Saturday, December 19, 2015

A SHORT HISTORY OF THE MICROPHONE

A SHORT HISTORY OF THE MICROPHONE - The microphone pervades our daily lives through the sound we hear on radio, television and recordings, paging in public spaces, and of course
in two-way communications via telephone. In this chapter we will touch upon some of the highlights of more than 125 years of microphone development, observing in particular how most of the first 50 of these years were without the benefits of electronic amplification. The requirements 
of telephony, radio broadcast, general communications, and recording are also discussed, leading to some conjecture on future requirements.

As children, many of us were fascinated with strings stretched between the ends of a pair of tin cans or wax paper cups, with their ability to convey speech over a limited distance. This was a purely mechano-acoustical arrangement in which vibrations generated at one end were transmitted
along the string to actuate vibrations at the other end. In 1876, Alexander Graham Bell received US patent 174,465 on the scheme shown in Figure 1–1. Here, the mechanical string was, in a sense,
replaced by a wire that conducted electrical direct current, with audio signals generated and received via a moving armature transmitter and its associated receiver. Like the mechanical version, the system was reciprocal.

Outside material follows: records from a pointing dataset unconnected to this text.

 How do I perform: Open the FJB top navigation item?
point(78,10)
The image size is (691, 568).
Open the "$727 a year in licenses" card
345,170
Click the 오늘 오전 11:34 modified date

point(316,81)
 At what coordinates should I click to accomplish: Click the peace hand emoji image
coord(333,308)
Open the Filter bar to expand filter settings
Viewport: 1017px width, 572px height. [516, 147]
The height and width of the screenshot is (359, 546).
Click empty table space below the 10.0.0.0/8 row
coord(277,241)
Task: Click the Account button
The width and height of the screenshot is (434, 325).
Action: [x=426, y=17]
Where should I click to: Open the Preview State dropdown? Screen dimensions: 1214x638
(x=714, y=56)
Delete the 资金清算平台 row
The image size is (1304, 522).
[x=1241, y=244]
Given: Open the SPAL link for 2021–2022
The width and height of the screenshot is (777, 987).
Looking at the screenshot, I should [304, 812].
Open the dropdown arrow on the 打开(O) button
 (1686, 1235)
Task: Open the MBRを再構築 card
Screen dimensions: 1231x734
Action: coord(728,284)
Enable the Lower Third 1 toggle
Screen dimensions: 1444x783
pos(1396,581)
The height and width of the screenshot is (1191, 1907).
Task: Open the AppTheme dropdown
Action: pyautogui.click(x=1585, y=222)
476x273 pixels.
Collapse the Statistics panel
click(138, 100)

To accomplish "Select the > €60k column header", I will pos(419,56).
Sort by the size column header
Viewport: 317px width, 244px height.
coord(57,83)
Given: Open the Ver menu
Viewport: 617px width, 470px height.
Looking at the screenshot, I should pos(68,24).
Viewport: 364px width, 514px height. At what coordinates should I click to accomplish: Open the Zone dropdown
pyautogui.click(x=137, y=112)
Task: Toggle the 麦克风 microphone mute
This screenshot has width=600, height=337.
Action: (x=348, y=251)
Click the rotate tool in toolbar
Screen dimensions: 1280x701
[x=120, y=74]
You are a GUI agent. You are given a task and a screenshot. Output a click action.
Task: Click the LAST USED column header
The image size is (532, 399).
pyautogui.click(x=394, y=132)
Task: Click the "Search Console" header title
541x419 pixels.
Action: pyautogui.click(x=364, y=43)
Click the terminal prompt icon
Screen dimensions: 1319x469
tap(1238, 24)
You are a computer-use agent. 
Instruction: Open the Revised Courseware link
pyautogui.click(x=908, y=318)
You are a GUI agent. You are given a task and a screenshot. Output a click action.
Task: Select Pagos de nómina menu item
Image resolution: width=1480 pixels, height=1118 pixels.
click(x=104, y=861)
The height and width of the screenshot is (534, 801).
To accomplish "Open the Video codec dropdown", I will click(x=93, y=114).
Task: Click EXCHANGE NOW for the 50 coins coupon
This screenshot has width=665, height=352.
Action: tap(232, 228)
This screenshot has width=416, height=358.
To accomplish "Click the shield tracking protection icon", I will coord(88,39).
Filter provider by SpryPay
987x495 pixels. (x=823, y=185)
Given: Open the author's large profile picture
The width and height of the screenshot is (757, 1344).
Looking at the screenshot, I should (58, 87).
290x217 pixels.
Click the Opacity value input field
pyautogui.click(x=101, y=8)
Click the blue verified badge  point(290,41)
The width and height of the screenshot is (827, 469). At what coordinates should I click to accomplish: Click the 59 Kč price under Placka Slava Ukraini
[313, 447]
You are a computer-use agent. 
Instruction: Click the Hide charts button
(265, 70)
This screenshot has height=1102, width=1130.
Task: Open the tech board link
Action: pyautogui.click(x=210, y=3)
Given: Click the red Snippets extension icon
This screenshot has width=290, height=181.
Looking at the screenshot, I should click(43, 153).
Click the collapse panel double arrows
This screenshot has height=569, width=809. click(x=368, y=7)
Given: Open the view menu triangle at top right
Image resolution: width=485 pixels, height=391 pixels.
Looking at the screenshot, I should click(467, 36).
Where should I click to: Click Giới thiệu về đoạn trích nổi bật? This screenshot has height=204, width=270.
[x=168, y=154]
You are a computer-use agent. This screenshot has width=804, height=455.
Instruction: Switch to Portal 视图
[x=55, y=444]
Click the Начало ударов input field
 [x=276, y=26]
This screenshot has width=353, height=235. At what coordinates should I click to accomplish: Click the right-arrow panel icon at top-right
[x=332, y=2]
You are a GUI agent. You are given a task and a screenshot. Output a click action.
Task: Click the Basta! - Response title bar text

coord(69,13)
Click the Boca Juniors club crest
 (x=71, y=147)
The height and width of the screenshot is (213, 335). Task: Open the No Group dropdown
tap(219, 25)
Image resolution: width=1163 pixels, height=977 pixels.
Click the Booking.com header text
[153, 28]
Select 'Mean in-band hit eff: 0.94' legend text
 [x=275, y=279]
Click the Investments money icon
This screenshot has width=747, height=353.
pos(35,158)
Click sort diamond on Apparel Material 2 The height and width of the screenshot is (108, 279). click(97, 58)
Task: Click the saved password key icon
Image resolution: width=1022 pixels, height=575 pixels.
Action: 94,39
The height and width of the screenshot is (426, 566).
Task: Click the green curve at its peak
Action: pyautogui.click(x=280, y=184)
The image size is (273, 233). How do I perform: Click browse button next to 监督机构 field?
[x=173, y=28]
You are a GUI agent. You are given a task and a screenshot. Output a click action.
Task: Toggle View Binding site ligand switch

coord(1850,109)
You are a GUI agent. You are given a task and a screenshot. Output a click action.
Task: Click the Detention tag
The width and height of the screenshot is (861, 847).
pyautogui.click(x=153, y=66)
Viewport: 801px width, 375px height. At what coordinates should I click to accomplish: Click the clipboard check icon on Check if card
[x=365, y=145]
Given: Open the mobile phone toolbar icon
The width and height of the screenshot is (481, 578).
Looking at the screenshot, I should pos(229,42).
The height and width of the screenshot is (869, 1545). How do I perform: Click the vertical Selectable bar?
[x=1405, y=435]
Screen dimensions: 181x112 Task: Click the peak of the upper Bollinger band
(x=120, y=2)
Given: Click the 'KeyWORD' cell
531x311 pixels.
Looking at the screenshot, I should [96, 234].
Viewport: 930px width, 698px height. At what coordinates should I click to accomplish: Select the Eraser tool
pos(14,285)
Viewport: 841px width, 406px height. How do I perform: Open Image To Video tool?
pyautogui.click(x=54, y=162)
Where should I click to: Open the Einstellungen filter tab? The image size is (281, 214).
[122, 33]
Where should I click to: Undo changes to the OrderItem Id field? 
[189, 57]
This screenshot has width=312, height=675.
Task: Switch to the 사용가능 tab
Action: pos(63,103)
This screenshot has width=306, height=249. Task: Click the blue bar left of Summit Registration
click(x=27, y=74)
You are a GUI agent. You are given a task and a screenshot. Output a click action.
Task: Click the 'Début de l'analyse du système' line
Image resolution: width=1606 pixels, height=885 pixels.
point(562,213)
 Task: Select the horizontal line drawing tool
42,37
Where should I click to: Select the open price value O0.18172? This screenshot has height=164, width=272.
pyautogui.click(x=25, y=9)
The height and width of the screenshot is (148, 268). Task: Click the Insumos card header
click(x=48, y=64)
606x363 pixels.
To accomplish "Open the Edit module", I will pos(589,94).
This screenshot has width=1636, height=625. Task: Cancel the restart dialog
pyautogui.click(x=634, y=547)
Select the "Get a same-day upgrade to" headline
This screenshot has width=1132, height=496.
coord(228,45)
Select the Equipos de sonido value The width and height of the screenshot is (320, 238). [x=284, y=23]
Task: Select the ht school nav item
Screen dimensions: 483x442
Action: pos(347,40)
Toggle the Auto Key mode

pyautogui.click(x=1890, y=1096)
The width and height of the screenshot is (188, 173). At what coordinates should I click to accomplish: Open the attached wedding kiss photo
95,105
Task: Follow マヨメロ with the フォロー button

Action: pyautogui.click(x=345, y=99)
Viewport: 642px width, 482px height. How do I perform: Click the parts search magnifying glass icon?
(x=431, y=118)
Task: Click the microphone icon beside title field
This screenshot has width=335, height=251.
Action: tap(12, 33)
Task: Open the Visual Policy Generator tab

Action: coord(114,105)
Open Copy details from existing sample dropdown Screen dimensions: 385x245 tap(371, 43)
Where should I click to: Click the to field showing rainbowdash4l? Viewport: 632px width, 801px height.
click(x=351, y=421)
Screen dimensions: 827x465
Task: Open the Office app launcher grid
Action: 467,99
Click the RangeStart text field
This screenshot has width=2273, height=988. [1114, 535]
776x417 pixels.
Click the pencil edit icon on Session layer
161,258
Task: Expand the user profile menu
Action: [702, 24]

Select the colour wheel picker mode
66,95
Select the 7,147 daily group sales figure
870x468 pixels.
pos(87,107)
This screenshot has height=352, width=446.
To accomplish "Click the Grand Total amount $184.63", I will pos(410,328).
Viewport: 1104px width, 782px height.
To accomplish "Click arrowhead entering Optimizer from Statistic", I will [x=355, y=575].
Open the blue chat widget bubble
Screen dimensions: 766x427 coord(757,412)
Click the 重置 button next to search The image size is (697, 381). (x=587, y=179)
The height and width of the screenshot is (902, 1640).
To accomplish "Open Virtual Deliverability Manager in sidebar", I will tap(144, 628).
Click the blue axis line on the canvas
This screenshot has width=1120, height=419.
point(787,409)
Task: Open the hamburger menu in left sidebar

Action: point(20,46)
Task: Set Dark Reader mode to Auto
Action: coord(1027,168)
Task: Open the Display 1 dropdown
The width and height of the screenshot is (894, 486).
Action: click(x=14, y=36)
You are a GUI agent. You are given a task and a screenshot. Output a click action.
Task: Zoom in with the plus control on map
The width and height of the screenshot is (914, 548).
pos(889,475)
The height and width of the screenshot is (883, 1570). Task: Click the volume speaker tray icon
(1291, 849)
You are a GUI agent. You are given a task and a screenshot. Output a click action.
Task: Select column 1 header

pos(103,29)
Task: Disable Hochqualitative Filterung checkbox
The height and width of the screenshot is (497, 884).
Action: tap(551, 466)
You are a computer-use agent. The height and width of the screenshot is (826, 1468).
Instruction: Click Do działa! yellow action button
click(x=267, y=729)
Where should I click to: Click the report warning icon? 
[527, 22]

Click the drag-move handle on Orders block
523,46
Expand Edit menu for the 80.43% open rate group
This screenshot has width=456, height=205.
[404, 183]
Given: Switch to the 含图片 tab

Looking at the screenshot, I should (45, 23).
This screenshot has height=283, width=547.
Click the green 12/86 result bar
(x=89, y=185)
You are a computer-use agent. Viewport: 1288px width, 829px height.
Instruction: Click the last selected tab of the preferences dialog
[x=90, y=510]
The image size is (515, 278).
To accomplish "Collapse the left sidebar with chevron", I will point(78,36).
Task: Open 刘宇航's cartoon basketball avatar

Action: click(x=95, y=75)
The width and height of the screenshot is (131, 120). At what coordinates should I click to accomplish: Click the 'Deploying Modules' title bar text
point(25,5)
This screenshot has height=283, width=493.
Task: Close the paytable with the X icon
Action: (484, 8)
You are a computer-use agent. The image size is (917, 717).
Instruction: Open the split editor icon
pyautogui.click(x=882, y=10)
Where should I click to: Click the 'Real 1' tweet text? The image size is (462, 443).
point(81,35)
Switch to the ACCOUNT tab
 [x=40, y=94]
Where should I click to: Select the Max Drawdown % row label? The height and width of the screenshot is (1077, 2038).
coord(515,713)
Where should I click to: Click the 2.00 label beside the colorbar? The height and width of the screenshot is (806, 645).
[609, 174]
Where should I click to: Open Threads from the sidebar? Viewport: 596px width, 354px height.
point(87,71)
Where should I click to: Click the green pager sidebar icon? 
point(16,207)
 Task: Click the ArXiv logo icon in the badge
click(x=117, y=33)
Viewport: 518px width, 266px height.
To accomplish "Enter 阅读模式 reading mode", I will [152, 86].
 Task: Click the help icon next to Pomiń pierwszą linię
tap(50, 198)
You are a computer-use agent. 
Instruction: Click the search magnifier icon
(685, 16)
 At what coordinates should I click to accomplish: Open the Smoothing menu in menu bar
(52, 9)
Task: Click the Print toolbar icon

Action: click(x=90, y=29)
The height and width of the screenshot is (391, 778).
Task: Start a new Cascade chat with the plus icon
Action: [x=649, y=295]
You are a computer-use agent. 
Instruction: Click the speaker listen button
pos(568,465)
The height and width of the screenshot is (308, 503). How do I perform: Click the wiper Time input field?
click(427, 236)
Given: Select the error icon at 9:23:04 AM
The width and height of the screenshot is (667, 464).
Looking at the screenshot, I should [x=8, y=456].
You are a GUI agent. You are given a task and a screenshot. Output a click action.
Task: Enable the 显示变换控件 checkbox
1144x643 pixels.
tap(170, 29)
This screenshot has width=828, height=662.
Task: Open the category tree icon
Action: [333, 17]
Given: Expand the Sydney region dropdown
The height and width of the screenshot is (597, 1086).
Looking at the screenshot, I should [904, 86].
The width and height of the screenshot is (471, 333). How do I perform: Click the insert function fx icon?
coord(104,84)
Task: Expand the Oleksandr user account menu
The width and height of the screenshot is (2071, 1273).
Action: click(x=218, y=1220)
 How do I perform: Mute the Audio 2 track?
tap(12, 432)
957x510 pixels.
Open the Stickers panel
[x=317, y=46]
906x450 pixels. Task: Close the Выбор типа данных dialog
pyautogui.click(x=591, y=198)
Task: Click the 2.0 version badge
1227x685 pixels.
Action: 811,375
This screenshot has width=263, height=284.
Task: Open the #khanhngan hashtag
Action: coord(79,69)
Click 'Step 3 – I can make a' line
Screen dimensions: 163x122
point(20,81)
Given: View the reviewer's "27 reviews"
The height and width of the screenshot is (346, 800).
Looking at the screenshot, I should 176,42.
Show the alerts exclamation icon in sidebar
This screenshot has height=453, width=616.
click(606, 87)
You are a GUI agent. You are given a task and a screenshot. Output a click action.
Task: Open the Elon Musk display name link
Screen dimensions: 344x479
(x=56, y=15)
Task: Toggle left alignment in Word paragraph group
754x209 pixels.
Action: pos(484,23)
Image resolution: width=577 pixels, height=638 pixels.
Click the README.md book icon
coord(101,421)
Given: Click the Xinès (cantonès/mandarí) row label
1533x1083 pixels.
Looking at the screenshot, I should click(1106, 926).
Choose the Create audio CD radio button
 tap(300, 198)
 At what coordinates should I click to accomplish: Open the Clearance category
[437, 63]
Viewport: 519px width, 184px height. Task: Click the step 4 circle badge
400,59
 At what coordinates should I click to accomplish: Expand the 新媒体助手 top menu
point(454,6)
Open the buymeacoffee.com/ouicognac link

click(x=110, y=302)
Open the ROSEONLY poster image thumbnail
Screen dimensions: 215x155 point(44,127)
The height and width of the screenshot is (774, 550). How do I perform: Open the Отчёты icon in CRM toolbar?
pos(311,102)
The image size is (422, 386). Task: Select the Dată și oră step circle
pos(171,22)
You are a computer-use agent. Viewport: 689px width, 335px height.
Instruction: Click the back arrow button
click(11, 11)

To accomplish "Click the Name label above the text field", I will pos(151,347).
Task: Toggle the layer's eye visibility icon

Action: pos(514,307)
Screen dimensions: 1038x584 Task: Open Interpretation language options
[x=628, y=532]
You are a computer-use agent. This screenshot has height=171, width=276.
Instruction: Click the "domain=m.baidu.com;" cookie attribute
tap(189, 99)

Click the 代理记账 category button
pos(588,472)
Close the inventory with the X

Transmission was possible in either direction; however, thepatent also illustrates the acoustical advantage of a horn to increase the driving pressure at the sending end and a complementary inverted horn to reinforce output pressure at the ear at the receiving end. Bell’s further experiments with the transmitting device resulted in the liquid transmitter, shown in Figure 1–2, which was demonstrated at the Philadelphia Centennial Exposition of 1876. Here, the variable contact principle
provided a more effective method of electrical signal modulation than that afforded by the moving armature.

The variable contact principle was extended by Berliner in a patent application in 1877 in which a steel ball was placed against a stretched metal diaphragm, as shown in Figure 1–3. Further work in this area was done by Blake (patents 250, 126 through 250, 129, issued in 1881), who used a platinum bead impressed against a hard carbon disc as the variable resistance element, as shown in Figure 1–4. The measured response of the Blake device spanned some 50 decibels over the frequency range from 380Hz to 2000Hz, and thus fell far short of the desired response. However, it provided a more efficient method of modulating telephone signals than earlier designs and became a standard in the Bell system for some years. 

Another interim step in the development of loose contact modulation of direct current was developed in 1878 by Hughes and is shown in Figure 1–5. In this embodiment, very slight changes in the curvature of the thin wood plate diaphragm, caused by impinging sound waves, gave rise to a fairly large fluctuation in contact resistance between the carbon rod and the two mounting points. This microphone was used by Clement Ader (Scientific American, 1881) in his pioneering two-channel transmissionsvfrom the stage of the Paris Opera to a neighboring space. It wasvHughes, incidentally, who first used the term microphone, as applied to electroacoustical devices.

 The ultimate solution to telephone transmitters came with the development of loose carbon granule elements as typified by Blake’s transmitter of 1888, shown in Figure 1–6. Along with the moving armature receiver, the loose carbon granule transmitter, or microphone, has dominated telephony up to the present. Quite a testimony to the inventiveness and resourcefulness of engineers working nearly 130 years ago.